Friday, October 29, 2010

Unconnected

So at this point i don't know if this will make its way to my blog or just as a journal entry in my personal journal but here goes!

What do you do when you just no longer feel connected? Its been a rough year for me emotionally and physically and they're tied in together. This year has been rough on Paul and I due to my job. Im going to leave out the long drawn out details on this as I don't want a single part of it to be misconstrued.

Things were rough for me at my job this year as I learned to see the other side of people. My job was indirectly threatened this year, I was threatened to be sent through my companies correctional program a few times, one of my closest friends lost their job, I saw favoritism take place as my views and opinions were overlooked and ignored, and even though it is untrue I was told that my team didn't like me.

This constant bombardment on my emotional state has affected me in other ways. I lost the umpf I had when I started my diet journey and out of the 170 pounds I have lost about 60 have returned. I know what I need to do to get back on track but it just seems I lack the dedication and/or motivation to make it happen. I've made plans for what I'm going to do to get back on track. I picked up a new diet journal and set a start date for me with the diet, which may now be modified with being sent back on the road for an assignment, and plan on getting back in the gym. I just need to make it happen.

I even seem to have lost interest in the holidays that once excited me. I didn't put out one single Halloween decoration this year and Im not sure what I think about Christmas just yet. I totally stopped doing my youtube videos and even go through periods where I just don't want to do a single thing with my blog.

And the one thing affecting me that has totally taken me by surprise is all the LGBT youth that have taken their lives due to gay bullying. Can you imagine taking your own life because you are told time and time again that you are wrong for existing!?!?!?! Its so sad! But at the same time it saddens me on another level because it makes me think more how a growing portion of this world doesn't want me in it simply because I am honest with myself. Now don't worry I have no intention of bringing any self inflicted harm to myself. Its just something suddenly Im having issues with. Imagine daily seeing stories saying that someone was beat up because they have blue eyes or the love between brunets is not valid and undeserving of marrying rights or blonds have no right trying to adopt a child or be a parent.

There was a story recently about a Arkansas school board member who posted numerous hateful statements on his facebook account after Spirit day. Spirit day for those of you that don't know was October 21st and was a day where people were encouraged to wear purple in honor of the numerous LGBT youth who had taken their lives and to raise awareness of the bullying behaviors that contributed to their taking of their own lives. But I digress. This school board member stated that the only way he would wear purple is if all queers committed suicide. He then proceeded to state how he enjoyed that most give each other aids and die. I think it was eventually a senior that reported him. Eventually he apologized for his statements and resigned from his position, which I think is funny because word of that came just hours after Anderson Cooper supposedly ripped him a new one. But still, can you imagine living a life where you are constantly faced with people like this who would be happy with your death simply because you exist?!

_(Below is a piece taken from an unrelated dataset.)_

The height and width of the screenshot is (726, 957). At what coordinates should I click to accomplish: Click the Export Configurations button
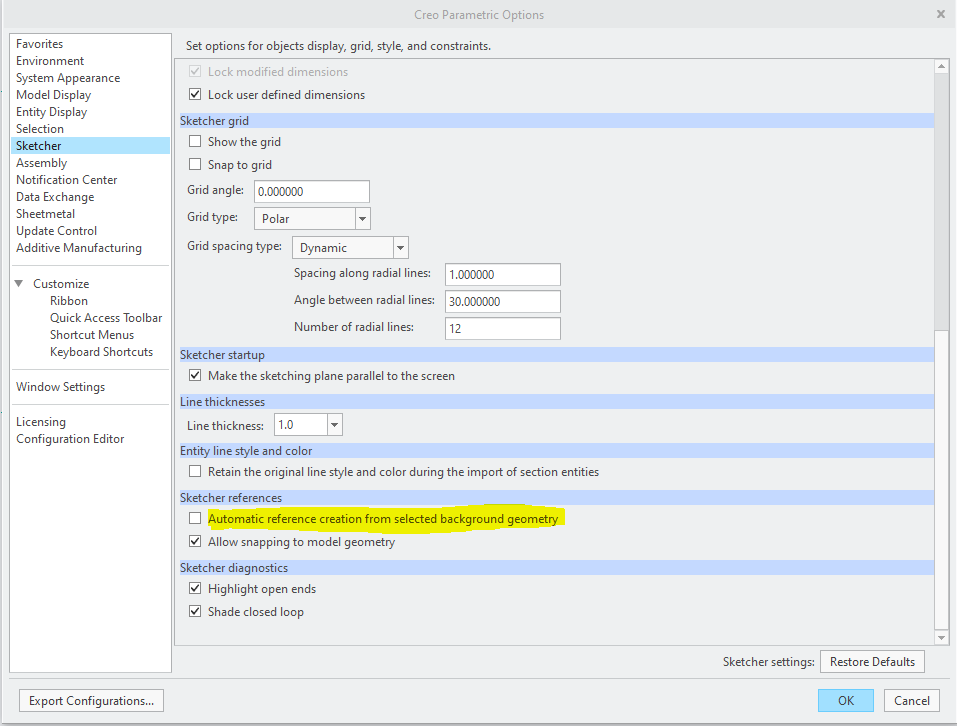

But back to my original statement! Just what do you do when you feel your level of connection with things just isn't there any more?


- Posted using BlogPress from my iPad

1 comment:

  1. I feel disconnected from myself..I am not the same person I use to be. I have lost me. I am a mother, a wife, a daughter, a cook, a chauffer, an employee, a manager, and probably 10 other titles that I can't think of right now. But me, I'm not. Just wanted you to know that you are not alone and I understand.